Who cares if Rubio took a sip from a bottle of water? Criticizing style points now substitutes for cogent analysis? No, don’t think so.

What matters (or at least should matter) is that Rubio presented a false, alternate reality in his prepared remarks. Rubio kept rebutting a speech that no one actually gave — it’s as if he was rebutting what someone might imagine Fox News assumed Obama would say. He criticized Obama for blaming Bush — except Bush was never mentioned, nor even obliquely referred to in Obama’s speech. Obama said we had an economic crisis. Yes, we did. It’s a fact.

But the worst Big Lie was blaming a government program for the 2008 collapse of the economy:

“This idea — that our problems were caused by a government that was too small  — it’s just not true. In fact, a major cause of our recent downturn was a housing crisis created by reckless government policies.”
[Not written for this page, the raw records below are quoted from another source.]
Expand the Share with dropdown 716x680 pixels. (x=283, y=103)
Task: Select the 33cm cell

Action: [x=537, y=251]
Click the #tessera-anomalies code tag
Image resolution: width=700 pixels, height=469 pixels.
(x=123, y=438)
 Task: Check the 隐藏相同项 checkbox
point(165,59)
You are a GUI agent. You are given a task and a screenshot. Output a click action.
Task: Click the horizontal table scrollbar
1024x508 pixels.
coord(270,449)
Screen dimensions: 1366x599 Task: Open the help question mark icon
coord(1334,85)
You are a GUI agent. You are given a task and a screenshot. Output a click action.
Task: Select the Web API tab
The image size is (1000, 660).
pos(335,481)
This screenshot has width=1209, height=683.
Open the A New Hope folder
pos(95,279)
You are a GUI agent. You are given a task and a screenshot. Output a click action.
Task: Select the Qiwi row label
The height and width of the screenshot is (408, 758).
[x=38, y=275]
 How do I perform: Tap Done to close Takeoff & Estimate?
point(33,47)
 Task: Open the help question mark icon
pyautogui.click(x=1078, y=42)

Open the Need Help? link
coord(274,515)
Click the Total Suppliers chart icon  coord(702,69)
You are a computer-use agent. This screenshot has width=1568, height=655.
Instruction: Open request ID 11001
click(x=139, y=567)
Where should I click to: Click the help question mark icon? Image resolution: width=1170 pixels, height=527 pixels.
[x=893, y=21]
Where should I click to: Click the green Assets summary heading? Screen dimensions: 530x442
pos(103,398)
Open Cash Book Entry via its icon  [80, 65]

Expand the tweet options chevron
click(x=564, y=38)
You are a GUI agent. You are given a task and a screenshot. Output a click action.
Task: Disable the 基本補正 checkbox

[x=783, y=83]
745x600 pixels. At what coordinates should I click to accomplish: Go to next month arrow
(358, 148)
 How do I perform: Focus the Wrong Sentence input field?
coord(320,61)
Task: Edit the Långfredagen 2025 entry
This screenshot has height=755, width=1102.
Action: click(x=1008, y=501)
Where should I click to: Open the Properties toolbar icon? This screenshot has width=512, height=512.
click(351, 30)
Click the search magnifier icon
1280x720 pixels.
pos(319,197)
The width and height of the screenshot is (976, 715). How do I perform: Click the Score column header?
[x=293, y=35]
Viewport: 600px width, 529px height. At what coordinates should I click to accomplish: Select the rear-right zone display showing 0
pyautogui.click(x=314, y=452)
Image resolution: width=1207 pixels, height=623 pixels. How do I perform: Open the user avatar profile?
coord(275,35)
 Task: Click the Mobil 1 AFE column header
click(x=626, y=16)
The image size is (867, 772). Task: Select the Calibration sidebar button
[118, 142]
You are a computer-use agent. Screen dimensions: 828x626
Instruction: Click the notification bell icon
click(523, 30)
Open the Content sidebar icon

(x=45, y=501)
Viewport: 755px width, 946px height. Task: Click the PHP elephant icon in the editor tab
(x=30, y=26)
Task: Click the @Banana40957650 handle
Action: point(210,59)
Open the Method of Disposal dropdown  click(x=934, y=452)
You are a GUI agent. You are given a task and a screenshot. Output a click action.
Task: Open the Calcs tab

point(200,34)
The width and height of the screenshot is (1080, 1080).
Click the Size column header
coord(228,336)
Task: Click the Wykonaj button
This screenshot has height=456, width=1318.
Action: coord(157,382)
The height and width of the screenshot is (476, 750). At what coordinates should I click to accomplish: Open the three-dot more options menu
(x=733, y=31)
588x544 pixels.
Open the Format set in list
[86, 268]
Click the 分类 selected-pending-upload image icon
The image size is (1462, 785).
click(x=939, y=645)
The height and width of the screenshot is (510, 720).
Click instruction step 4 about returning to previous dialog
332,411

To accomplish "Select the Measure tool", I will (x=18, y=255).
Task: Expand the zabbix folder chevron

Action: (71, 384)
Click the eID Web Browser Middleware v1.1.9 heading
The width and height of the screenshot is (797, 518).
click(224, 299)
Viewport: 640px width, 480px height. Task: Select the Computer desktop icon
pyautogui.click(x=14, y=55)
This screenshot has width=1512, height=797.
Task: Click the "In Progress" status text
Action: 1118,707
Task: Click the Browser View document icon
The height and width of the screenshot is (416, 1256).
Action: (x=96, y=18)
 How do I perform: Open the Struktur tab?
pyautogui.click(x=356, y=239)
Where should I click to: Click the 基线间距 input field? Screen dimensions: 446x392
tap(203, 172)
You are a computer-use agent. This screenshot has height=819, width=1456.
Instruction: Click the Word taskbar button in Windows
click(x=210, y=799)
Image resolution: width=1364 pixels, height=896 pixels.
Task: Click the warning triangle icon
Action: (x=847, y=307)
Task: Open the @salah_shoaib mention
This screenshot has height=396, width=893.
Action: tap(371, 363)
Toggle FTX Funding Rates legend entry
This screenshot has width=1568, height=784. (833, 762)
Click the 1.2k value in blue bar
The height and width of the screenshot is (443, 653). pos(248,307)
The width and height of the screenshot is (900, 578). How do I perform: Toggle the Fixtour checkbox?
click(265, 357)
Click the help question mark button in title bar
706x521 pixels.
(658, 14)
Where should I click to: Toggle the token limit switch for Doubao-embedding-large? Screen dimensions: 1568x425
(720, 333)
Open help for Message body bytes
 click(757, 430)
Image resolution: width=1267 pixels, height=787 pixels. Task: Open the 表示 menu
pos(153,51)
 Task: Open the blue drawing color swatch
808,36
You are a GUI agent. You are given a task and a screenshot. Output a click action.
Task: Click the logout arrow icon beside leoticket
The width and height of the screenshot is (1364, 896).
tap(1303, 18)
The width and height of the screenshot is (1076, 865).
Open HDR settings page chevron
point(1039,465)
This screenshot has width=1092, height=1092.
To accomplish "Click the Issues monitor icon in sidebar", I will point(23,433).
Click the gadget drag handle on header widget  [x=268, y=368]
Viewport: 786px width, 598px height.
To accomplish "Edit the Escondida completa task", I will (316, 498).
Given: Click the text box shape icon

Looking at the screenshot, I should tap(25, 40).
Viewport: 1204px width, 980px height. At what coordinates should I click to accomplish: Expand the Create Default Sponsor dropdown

To fault government programs or regulations for the economic implosion of 2008, as Rubio did, means he is either ignorant or he is counting on the public’s ignorance to mask his prevarications. It’s simply a lie, and it’s been proven a Big Lie with every investigation, every study, every fact-based analysis of what actually brought about the world’s Great Recession.

Government didn’t invent nor require credit default swamps or synthetic derivatives or CDOs squared when the supply of fraudulent mortgages slowed to a crawl and they needed more product to keep up the securitization money train, over leveraging their diminished capital as much as 60 to 1 in the process. No, Wall St. created those nasty little financial innovations — financial weapons of mass destruction — all on its own.

The nation has been on a deregulation binge since the 1980s — it’s history, it’s factual. Government gave up its cop-on-the-beat policing role a long time ago. It’s become a facilitator, a co-conspirator for Wall St.’s unscrupulous and opportunistic grab of an ever-increasing share of the entire nation’s wealth.

Because Wall St.’s and the financial sector’s “innovations” of the last two decades are now so arcane, so complex, and so hidden (off the books) from view, the Big Lie is believable when it’s simply stated over and over again, as the GOP is apparently determined to do, facts be damned.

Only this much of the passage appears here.